Polres Sukabumi Kota membongkar praktik prostitusi di kos-kosan yang dipasarkan lewat daring atau online melalui media sosial. Dari pengungkapan ini, polisi mengamankan 10 pekerja seks komersial (PSK). Dari jumlah tersebut, 2 di antaranya masih di bawah umur dan tengah mengandung.
“Kosan yang berada RT 01, RW 04 Kelurahan Nyomplong, Kecamatan Warudoyong kerap digunakan PSK untuk menjajakan dirinya melayani tamu melalui sistem daring atau media sosial Twitter,” kata Kapolres Sukabumi Kota, AKBP Susatyo Purnomo Condro, di Sukabumi, Jawa Barat.
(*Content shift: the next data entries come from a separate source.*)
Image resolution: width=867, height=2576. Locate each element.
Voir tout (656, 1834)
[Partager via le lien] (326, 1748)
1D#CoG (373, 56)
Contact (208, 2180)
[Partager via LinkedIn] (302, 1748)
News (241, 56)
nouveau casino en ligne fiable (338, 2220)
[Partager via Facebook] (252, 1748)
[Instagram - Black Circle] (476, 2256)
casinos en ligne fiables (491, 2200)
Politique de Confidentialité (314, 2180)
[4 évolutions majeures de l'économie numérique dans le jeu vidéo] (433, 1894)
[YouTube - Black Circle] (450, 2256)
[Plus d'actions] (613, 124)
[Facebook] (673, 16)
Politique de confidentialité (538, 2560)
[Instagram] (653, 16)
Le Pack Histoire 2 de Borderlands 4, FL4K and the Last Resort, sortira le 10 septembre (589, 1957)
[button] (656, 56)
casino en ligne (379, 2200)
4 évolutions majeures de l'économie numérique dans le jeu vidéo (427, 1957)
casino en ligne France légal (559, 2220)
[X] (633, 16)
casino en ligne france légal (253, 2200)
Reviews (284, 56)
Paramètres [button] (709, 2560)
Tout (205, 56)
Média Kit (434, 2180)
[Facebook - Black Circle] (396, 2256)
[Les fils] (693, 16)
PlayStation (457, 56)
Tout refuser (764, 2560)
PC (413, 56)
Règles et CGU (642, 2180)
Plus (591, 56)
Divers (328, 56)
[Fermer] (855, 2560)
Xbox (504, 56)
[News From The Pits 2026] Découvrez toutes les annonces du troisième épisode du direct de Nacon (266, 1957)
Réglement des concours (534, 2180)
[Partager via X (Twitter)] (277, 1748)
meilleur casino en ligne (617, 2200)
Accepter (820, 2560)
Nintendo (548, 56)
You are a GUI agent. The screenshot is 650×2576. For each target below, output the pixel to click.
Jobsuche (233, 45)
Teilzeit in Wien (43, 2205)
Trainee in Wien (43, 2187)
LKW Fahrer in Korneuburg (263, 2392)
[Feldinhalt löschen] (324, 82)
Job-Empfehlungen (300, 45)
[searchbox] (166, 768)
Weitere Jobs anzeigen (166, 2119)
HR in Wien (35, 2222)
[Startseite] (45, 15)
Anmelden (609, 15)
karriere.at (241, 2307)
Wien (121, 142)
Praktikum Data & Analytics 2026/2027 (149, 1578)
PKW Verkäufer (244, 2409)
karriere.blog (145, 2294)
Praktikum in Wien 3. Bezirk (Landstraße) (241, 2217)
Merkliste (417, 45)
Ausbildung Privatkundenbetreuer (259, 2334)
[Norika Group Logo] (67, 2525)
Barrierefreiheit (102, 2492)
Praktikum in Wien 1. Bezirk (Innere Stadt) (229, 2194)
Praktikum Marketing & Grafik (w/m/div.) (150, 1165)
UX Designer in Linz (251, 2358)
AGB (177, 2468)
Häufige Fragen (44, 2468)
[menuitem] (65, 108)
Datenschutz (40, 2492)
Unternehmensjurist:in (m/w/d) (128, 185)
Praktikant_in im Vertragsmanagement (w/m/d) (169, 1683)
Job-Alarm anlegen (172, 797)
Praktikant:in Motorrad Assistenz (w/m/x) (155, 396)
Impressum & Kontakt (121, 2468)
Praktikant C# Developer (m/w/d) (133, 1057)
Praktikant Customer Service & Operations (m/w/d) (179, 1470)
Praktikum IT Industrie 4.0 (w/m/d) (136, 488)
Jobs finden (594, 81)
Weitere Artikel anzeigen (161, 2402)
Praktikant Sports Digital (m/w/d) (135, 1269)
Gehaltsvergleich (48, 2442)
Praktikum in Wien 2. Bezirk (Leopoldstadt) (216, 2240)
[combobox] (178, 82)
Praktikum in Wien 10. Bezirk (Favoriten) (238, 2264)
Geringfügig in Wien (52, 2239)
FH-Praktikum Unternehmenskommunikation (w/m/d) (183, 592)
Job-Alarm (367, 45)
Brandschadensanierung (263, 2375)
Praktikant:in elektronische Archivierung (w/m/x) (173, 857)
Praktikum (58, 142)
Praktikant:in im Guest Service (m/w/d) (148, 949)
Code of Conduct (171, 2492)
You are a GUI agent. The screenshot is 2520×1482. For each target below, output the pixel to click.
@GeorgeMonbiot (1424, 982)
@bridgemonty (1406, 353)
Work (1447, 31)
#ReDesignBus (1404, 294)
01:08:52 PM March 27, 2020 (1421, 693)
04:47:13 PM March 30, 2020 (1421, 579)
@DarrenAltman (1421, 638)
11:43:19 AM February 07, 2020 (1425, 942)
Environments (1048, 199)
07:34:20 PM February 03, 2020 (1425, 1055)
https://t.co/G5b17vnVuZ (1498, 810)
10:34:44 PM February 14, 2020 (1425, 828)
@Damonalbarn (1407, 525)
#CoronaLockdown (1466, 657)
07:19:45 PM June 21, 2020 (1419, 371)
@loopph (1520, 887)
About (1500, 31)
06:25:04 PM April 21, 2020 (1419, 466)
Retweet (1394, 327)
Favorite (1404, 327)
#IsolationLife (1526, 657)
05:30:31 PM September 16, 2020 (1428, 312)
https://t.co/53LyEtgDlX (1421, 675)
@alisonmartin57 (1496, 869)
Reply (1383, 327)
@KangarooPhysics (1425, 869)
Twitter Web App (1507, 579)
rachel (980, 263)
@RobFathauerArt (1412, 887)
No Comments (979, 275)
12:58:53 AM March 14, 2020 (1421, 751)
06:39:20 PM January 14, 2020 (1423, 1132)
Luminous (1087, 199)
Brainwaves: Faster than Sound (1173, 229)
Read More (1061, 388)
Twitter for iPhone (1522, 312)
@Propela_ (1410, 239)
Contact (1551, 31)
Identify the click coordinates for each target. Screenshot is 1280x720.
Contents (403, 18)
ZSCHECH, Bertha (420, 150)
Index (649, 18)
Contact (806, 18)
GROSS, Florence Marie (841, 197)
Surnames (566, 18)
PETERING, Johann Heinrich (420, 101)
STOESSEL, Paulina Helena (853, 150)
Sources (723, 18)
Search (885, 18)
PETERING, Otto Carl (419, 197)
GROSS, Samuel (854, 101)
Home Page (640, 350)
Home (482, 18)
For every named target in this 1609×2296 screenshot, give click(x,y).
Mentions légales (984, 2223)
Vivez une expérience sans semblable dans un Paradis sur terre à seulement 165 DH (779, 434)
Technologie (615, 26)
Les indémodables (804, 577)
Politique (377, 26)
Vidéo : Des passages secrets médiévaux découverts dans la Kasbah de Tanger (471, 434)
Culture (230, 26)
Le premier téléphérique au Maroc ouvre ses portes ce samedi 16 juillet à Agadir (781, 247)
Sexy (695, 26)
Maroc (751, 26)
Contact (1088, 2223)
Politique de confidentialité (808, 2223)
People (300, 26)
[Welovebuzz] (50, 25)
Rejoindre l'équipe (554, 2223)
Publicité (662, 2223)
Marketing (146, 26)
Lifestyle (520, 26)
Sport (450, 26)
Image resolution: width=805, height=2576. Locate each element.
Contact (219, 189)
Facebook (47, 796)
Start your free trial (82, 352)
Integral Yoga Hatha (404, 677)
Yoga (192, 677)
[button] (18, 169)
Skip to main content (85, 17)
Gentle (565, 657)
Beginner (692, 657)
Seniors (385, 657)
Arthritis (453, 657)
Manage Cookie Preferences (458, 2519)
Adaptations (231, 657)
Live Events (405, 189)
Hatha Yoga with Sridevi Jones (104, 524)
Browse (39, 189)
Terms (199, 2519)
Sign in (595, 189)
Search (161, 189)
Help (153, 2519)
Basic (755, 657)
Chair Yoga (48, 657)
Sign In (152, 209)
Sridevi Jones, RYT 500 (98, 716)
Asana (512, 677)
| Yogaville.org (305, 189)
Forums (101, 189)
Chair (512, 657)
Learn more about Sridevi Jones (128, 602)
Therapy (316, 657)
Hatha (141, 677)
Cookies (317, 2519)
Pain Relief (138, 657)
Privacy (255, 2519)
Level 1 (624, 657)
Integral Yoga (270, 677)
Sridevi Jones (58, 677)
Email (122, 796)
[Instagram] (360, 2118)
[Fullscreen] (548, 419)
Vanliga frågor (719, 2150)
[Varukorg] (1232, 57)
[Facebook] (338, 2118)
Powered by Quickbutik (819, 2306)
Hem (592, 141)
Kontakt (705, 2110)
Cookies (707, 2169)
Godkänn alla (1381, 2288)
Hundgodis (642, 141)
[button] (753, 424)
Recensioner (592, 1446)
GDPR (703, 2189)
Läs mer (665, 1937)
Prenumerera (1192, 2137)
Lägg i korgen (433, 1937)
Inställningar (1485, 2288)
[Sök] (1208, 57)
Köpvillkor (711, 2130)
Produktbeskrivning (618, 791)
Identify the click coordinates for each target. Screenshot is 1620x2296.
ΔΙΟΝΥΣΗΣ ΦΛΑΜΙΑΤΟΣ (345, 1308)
Susatyo mengungkapkan, tempat kos tersebut kerap dijadikan tempat untuk melayani tamu karena anjuran 2 mucikari atau germo. Mereka antara lain seorang warga berinisial WS Alias P (42) dan USD Alias J (40). Mereka diketahui menjual gadis belia melalui online, kemudian selalu mengarahkan tamunya untuk berkencan di tempat kos itu.
“Dalam menjalankan aksinya kedua tersangka itu menggunakan Twitter untuk bertransaksi dengan nama akun Sukabumi Asik, di media sosial itu pemesan pun akan mendapatkan foto-foto PSK yang sudah sesuai dengan keinginannya," kata Susatyo.
Menurutnya, praktik prostitusi online yang terjadi di Kelurahan Nyomplong, Kecamatan Warudoyong, Sukabumi ini merupakan modus baru. Sebab, selain menawarkan prostitusi lewat online, para pelanggannya juga sekaligus disediakan tempat untuk berkencan.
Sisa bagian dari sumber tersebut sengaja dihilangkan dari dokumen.